+++ Records for this task

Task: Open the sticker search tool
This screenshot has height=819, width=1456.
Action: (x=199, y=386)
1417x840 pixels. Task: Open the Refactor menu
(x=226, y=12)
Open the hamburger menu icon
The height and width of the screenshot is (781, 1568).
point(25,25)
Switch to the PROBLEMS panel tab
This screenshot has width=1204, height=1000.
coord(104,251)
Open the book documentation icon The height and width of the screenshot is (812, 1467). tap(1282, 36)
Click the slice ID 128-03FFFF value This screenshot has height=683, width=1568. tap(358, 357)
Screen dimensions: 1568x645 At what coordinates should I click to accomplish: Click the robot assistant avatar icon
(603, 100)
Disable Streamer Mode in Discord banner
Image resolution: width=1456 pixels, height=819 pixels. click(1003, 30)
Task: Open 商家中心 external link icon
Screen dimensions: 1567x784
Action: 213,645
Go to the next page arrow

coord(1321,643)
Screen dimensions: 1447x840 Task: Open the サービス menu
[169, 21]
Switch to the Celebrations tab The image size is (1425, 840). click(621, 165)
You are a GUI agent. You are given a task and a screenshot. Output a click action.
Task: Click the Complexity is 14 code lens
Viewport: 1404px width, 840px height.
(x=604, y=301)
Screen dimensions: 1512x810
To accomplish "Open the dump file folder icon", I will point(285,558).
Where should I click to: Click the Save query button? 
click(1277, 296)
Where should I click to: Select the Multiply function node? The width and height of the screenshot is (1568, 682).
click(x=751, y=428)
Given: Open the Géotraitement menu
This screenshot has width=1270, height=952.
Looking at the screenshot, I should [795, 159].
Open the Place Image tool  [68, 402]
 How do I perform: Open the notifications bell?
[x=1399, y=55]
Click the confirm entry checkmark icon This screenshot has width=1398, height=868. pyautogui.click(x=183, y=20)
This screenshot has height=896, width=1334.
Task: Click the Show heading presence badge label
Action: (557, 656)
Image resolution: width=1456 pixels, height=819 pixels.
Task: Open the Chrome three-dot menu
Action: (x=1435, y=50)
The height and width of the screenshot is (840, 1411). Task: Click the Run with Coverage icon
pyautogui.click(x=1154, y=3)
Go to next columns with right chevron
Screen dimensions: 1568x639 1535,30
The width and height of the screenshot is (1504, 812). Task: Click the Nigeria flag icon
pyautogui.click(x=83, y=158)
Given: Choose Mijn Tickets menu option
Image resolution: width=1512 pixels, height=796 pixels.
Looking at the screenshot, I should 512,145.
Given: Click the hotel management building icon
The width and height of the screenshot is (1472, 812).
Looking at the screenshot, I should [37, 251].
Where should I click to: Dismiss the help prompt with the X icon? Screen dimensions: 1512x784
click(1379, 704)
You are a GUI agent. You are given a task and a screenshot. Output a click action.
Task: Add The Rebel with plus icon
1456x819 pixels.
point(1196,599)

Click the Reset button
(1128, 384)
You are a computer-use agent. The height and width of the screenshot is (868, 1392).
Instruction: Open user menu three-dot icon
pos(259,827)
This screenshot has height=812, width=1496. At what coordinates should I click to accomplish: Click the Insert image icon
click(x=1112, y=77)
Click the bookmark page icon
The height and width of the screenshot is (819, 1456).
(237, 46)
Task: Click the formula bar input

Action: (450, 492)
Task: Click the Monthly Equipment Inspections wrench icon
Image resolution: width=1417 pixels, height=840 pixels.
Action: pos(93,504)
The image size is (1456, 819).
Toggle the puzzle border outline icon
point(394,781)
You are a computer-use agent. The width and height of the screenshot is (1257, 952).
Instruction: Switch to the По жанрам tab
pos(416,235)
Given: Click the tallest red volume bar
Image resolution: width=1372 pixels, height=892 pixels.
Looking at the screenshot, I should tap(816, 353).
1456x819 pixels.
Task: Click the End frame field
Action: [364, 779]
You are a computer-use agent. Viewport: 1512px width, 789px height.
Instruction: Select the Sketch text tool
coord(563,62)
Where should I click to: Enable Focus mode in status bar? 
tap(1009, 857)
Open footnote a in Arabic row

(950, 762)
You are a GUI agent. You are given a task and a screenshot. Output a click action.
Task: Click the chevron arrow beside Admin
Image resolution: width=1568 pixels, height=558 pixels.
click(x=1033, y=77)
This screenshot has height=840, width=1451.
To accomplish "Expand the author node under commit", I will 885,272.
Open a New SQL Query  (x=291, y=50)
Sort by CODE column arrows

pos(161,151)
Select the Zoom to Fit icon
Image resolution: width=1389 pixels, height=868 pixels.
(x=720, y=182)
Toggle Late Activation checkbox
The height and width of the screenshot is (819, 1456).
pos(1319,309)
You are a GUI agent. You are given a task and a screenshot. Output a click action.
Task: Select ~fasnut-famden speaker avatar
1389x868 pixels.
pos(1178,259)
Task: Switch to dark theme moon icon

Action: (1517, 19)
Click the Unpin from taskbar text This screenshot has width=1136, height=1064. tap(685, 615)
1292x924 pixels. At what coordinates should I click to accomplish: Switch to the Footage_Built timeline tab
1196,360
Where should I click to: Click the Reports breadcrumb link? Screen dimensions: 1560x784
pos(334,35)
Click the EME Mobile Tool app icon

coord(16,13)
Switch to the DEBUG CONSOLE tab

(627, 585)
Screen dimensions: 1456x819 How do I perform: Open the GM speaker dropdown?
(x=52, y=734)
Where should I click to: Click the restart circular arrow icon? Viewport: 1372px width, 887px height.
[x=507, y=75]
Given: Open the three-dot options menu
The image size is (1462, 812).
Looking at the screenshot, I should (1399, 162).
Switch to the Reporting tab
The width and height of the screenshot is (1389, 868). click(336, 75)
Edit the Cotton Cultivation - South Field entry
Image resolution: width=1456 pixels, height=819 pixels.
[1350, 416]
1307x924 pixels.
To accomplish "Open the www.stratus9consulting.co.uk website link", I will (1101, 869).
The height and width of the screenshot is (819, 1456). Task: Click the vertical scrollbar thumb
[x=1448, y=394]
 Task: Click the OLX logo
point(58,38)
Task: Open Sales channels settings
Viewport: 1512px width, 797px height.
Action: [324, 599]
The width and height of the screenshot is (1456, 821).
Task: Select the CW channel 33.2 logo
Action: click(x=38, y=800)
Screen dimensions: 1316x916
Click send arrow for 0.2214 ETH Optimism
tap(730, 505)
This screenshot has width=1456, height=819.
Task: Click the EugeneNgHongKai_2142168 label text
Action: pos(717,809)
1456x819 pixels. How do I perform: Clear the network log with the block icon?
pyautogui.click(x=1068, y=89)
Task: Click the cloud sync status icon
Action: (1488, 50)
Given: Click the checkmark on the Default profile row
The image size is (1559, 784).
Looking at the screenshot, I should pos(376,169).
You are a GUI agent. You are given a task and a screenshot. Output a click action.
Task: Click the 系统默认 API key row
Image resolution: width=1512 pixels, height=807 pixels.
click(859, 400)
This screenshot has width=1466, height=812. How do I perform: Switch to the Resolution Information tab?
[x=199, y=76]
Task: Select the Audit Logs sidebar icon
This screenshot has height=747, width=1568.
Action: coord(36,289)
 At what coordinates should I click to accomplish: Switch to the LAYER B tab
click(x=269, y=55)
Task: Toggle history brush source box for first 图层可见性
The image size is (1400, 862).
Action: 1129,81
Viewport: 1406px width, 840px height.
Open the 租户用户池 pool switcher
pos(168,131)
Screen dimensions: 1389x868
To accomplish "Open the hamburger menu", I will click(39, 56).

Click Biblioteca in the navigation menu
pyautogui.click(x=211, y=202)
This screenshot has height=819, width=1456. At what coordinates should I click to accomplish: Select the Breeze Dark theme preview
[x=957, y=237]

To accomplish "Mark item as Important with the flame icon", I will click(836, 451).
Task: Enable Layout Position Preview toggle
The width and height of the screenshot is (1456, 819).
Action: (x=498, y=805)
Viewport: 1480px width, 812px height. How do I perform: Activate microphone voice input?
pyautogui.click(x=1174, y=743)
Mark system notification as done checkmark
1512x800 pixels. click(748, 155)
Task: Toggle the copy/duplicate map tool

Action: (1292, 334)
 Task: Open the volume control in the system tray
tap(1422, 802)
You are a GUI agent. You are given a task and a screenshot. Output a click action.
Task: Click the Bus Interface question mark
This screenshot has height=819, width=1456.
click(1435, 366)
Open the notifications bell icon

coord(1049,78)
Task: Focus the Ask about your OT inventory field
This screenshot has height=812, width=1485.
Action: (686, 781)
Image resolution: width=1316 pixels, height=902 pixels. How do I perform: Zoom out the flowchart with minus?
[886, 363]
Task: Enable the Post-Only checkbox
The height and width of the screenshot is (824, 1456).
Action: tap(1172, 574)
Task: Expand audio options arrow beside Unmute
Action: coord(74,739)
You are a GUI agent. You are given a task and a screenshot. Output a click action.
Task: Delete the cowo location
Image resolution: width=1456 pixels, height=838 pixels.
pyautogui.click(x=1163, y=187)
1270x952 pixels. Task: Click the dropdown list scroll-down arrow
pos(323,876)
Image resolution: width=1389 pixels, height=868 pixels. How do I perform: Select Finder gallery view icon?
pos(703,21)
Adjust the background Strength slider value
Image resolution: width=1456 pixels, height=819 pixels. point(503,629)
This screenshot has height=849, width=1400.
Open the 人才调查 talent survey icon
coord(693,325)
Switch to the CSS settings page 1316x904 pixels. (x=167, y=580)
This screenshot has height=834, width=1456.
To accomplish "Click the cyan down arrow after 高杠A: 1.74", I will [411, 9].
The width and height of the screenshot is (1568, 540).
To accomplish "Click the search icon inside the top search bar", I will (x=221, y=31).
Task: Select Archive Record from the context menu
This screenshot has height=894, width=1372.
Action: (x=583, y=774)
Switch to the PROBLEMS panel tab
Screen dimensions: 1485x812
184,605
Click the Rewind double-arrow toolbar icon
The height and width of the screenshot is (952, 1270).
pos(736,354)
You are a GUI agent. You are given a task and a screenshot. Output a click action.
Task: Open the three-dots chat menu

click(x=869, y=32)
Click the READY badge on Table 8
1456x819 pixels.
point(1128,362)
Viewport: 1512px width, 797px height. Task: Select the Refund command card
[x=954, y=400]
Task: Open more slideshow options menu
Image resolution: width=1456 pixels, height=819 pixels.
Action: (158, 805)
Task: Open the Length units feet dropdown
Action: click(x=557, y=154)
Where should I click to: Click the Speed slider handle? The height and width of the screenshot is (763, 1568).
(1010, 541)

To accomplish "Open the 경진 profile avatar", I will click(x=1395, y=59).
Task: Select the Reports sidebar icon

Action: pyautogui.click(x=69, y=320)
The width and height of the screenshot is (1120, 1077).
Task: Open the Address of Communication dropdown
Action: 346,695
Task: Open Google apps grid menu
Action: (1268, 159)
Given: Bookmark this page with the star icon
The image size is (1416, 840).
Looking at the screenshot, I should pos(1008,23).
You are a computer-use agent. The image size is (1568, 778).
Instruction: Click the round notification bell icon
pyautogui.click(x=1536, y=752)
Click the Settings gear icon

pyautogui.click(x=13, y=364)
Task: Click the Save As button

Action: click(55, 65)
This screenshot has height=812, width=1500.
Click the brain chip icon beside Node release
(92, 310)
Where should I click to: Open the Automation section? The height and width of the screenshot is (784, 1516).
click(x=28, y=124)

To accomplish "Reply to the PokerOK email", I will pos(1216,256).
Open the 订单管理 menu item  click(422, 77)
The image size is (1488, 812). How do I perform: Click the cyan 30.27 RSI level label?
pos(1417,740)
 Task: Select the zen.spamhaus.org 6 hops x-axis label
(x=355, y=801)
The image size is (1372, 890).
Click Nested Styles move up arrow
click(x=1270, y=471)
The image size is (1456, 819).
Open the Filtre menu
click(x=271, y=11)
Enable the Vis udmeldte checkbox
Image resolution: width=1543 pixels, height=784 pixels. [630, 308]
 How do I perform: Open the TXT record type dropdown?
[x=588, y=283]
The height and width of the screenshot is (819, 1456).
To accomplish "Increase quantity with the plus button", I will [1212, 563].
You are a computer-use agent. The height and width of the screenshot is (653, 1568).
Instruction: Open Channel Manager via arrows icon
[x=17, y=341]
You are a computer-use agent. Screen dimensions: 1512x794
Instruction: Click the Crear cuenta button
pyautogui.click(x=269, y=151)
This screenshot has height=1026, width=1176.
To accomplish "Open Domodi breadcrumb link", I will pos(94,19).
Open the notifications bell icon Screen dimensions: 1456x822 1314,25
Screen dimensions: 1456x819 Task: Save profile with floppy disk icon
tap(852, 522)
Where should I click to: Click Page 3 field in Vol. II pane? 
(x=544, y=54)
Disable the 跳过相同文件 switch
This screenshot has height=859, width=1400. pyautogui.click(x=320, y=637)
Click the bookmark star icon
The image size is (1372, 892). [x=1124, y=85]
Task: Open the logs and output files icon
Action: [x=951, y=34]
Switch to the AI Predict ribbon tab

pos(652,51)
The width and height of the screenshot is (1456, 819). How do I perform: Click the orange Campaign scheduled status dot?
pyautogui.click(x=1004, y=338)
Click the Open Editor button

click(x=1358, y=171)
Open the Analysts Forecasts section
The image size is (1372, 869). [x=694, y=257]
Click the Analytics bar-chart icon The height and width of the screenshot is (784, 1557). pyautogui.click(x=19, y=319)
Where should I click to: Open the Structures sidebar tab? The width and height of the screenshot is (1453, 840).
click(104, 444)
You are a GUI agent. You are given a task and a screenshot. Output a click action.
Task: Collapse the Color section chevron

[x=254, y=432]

++++++

• _Activity_
Where a line of the data includes the string "search", list that line.

• _Output for this task_
Task: Open the sticker search tool
To accomplish "Click the search icon inside the top search bar", I will (x=221, y=31).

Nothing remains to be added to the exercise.